*** Supplied records Section Begins ***

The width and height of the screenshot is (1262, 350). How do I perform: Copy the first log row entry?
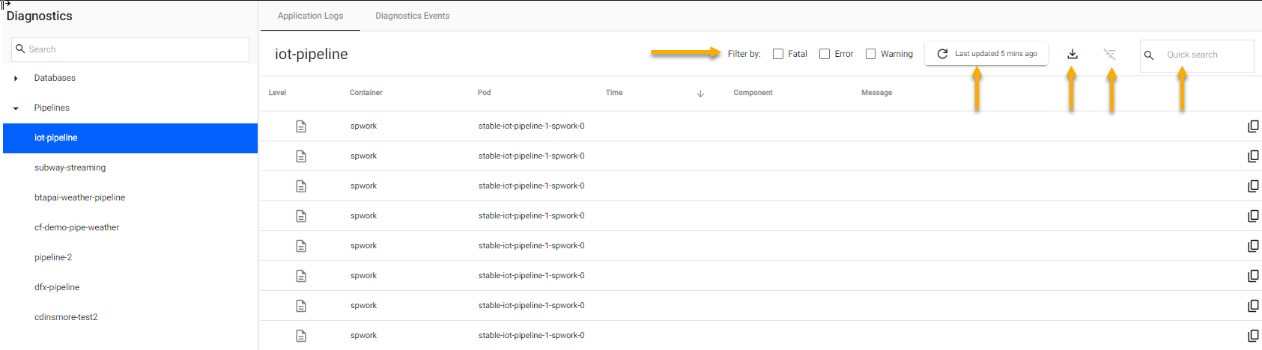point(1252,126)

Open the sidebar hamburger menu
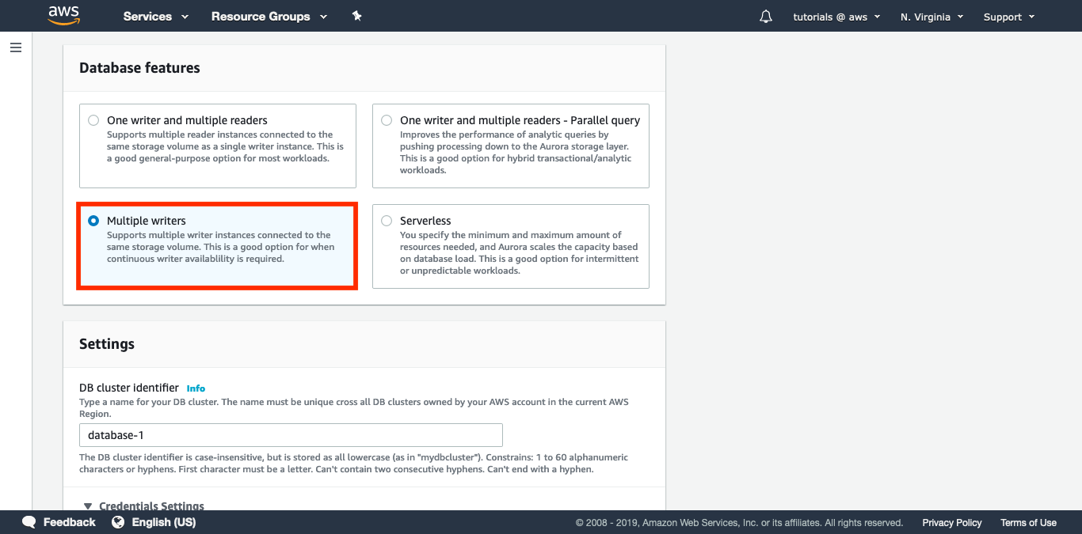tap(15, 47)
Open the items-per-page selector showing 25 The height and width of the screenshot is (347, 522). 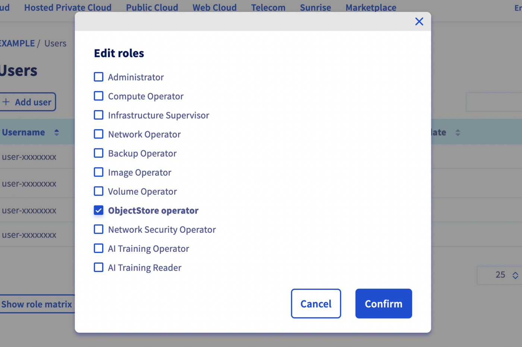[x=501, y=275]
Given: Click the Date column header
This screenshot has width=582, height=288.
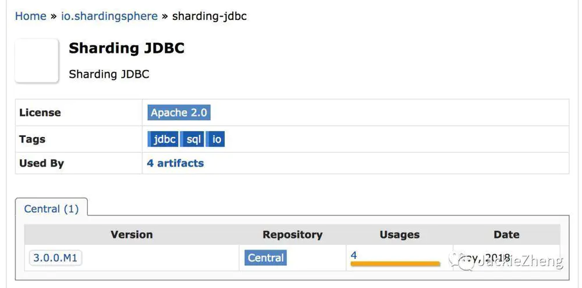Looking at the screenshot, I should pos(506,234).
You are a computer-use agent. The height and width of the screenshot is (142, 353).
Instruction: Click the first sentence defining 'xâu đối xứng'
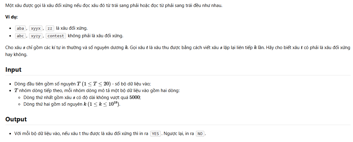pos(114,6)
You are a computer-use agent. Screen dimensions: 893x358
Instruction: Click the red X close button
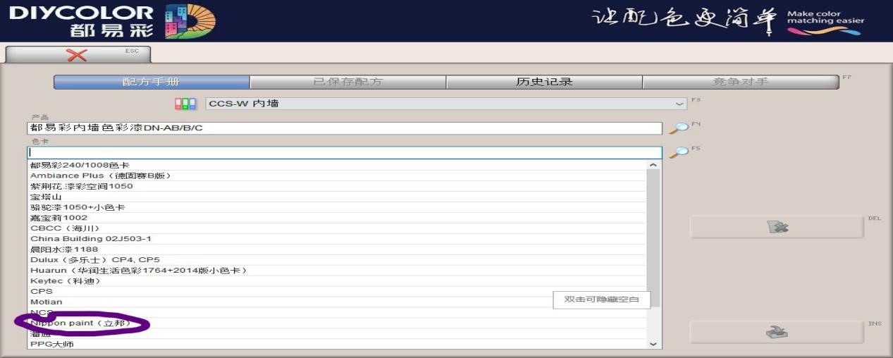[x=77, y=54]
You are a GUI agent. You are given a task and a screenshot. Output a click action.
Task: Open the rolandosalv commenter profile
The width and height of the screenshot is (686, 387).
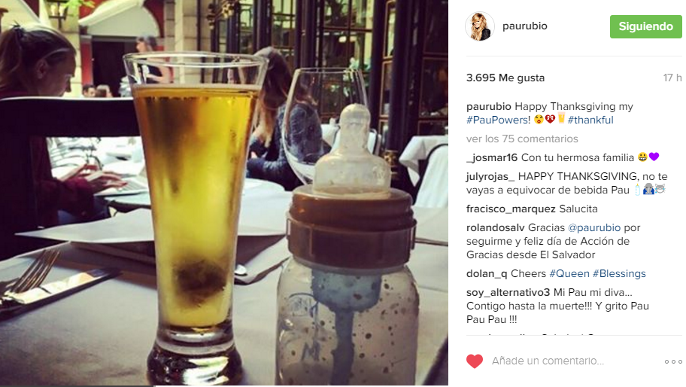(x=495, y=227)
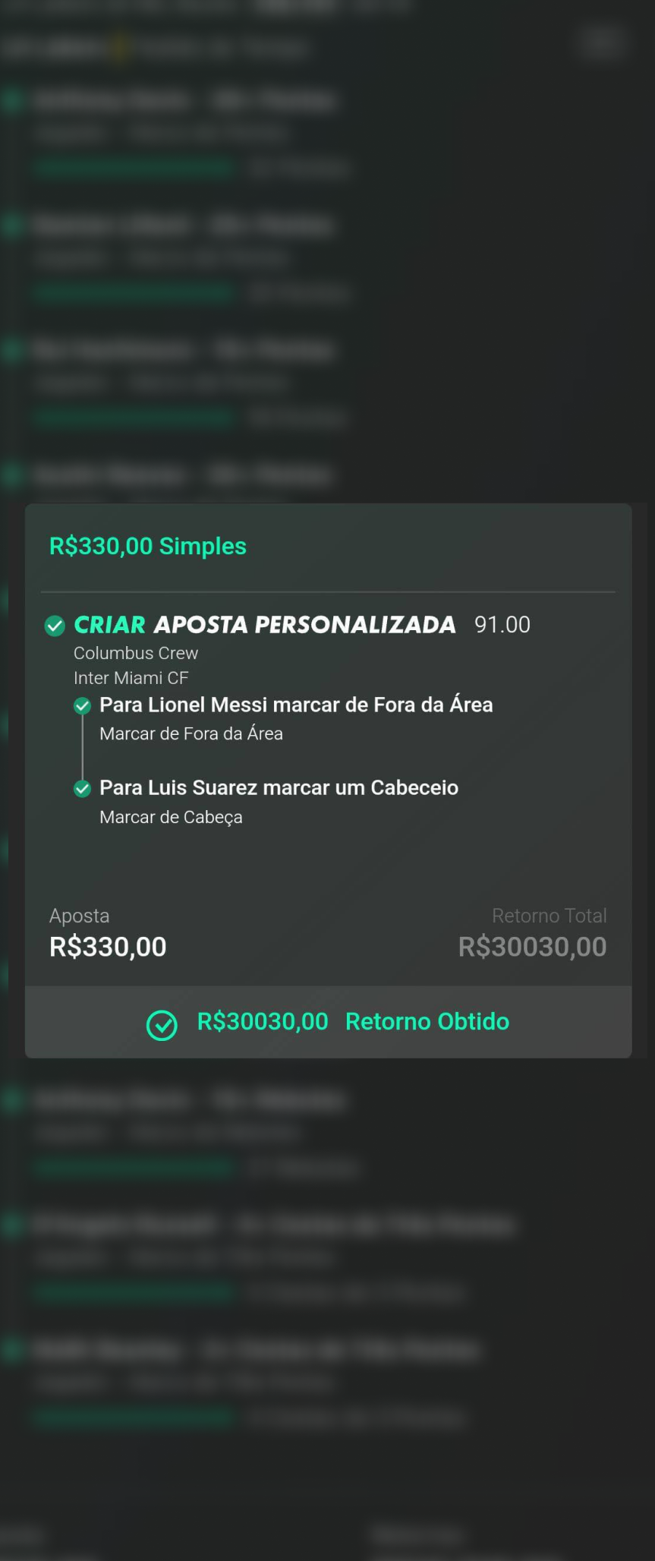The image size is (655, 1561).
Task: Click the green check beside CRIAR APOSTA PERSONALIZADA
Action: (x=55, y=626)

*** Supplied records Section Ends ***
*** Supplied records Section Begins ***

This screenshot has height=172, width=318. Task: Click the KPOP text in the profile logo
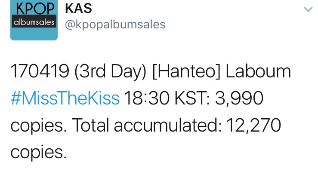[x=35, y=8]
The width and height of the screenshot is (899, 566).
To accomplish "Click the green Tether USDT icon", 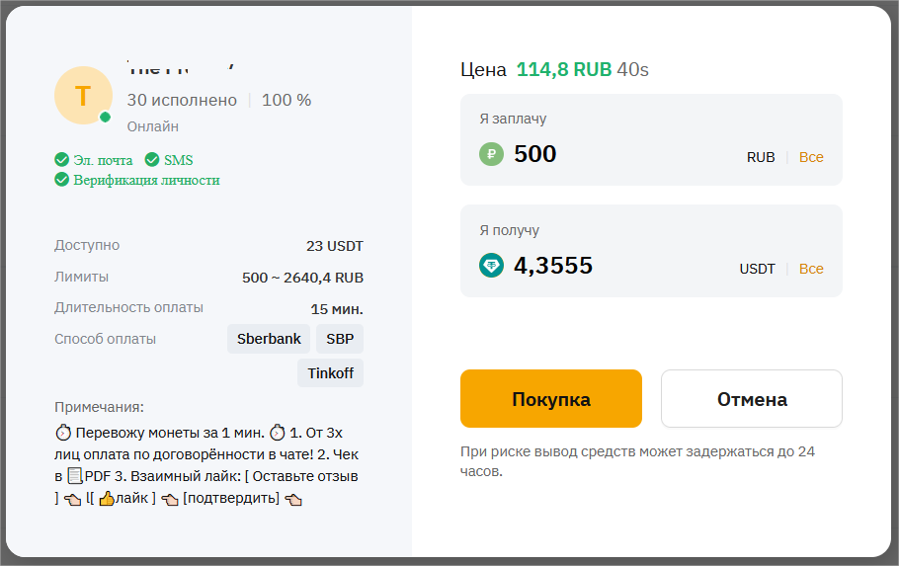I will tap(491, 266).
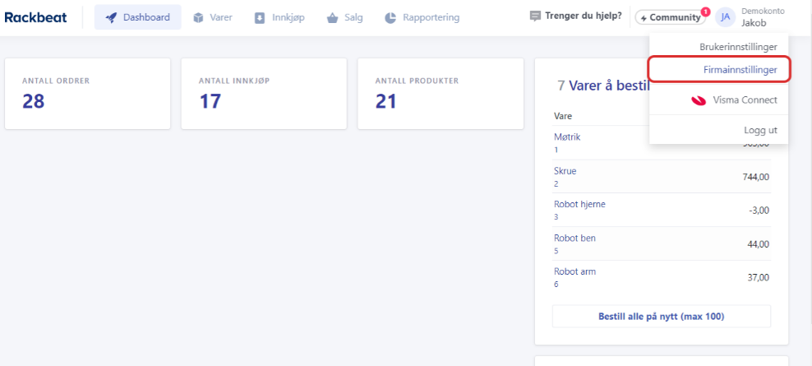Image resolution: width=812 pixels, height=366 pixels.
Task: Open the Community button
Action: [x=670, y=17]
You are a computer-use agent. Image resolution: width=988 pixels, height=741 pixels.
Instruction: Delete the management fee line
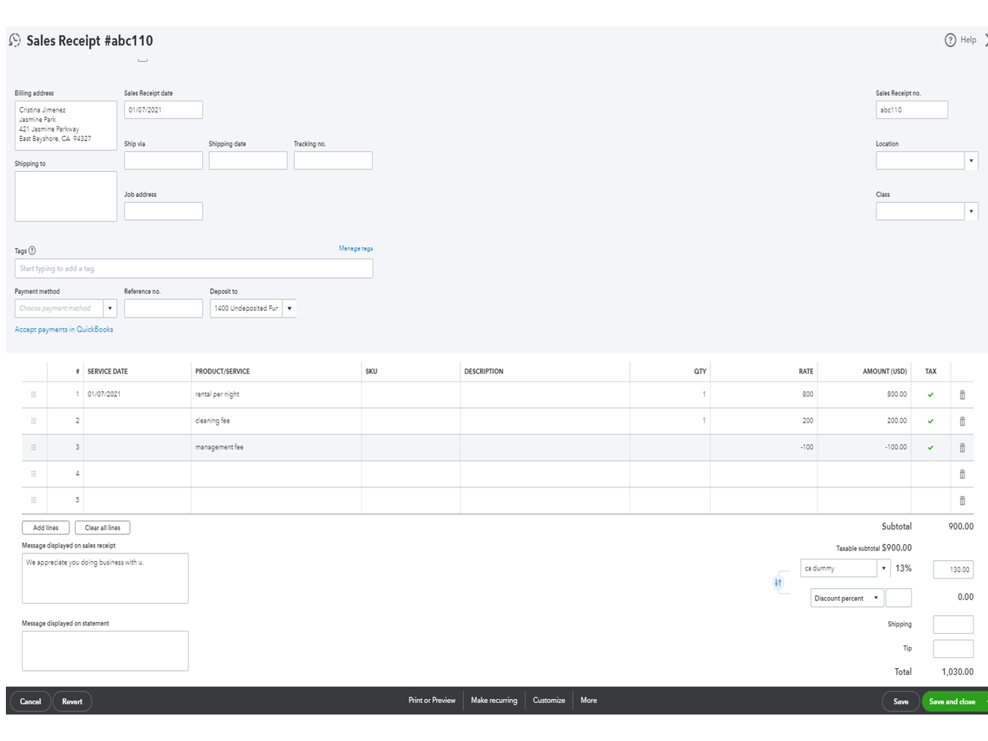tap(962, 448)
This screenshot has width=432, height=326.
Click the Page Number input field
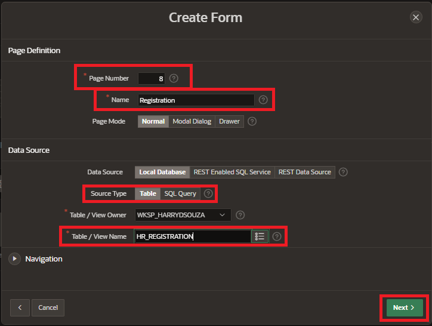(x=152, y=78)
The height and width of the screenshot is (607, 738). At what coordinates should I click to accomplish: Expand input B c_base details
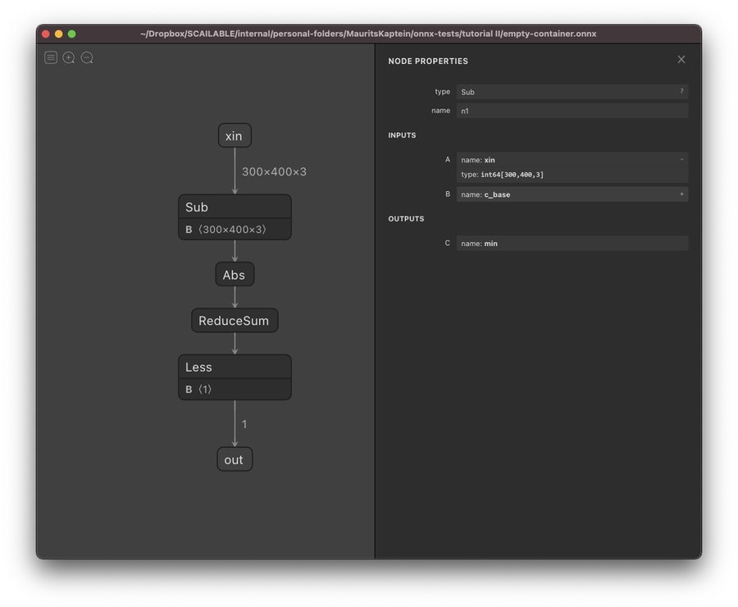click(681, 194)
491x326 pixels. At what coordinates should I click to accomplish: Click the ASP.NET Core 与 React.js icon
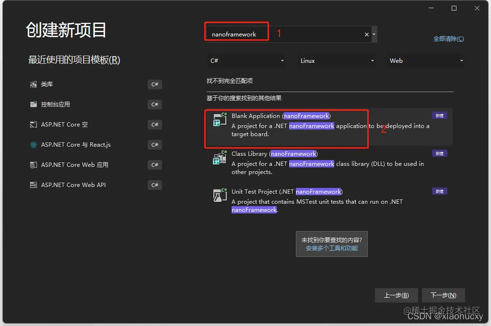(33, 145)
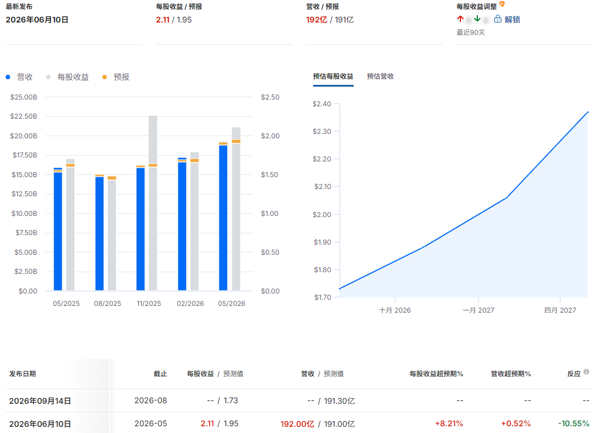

*** Supplied records Section Ends ***
*** Supplied records Section Begins ***

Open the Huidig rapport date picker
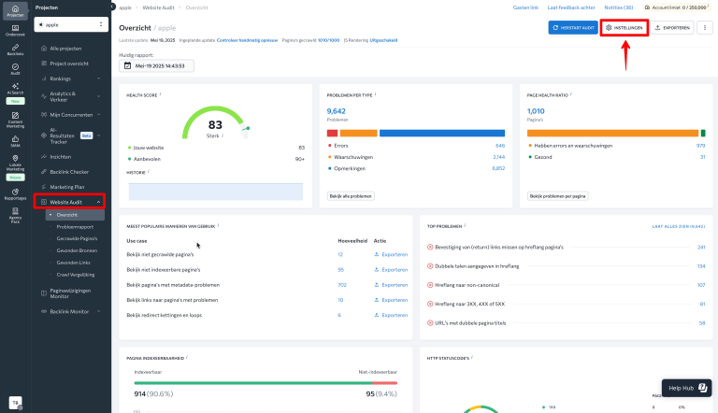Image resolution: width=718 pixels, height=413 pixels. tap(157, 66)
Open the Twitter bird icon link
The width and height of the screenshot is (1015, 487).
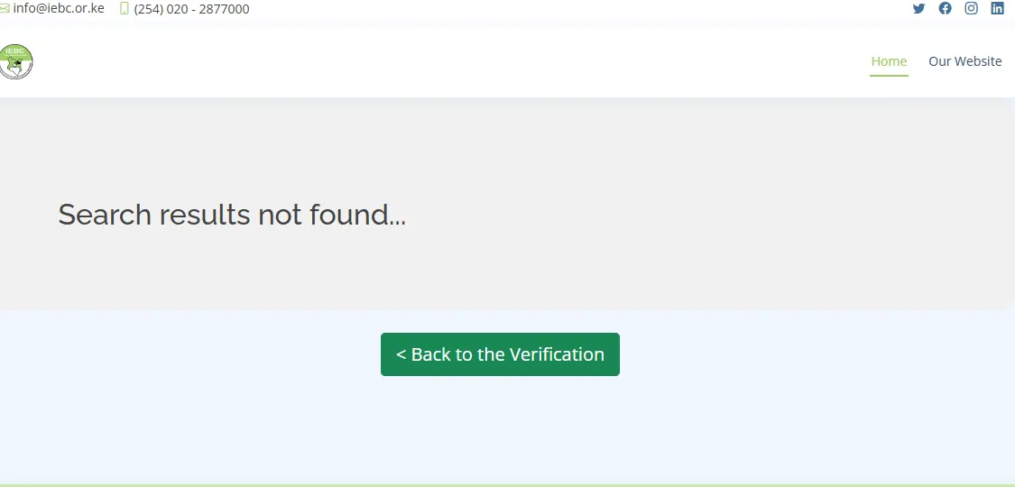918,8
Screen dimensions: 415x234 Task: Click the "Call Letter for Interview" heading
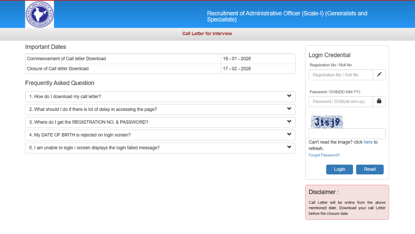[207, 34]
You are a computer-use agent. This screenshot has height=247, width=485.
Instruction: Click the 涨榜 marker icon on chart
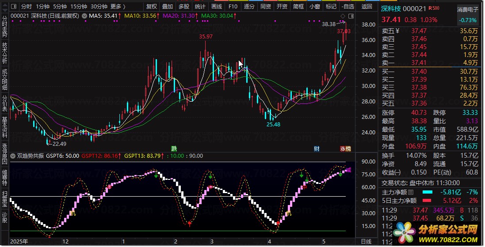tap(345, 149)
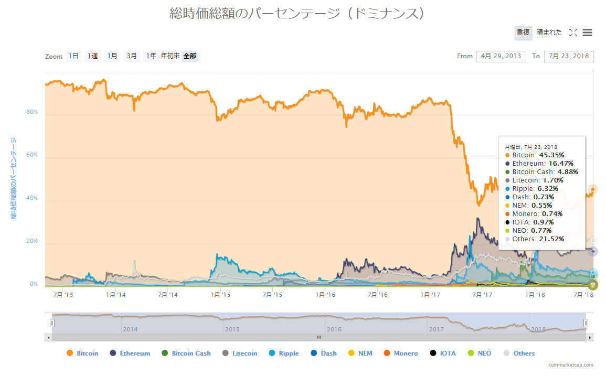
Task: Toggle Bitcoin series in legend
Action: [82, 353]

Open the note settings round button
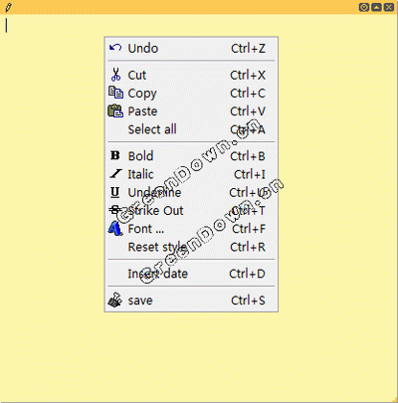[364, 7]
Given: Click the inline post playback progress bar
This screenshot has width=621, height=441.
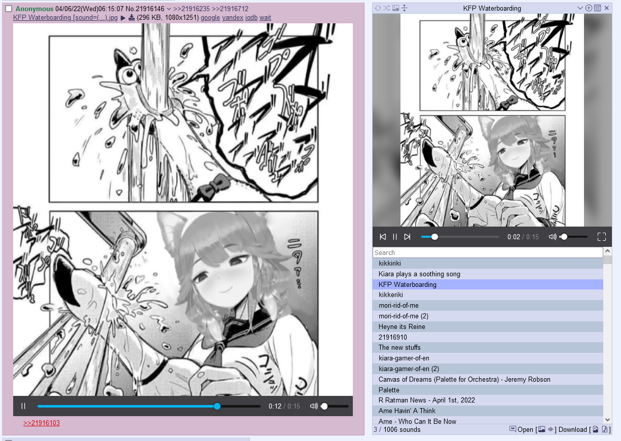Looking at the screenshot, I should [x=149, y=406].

*** Supplied records Section Ends ***

> The problem
Please show all lines from the entries that contain the word "agent".

> Task output
You are a computer-use agent. The height and width of the screenshot is (142, 353).
You are a computer-use agent. Screen dimensions: 893x358
You are a GUI agent. You are given a task and a screenshot. Output a click action.
You are a computer-use agent. Image resolution: width=988 pixels, height=741 pixels.
You are a computer-use agent. This screenshot has height=247, width=485.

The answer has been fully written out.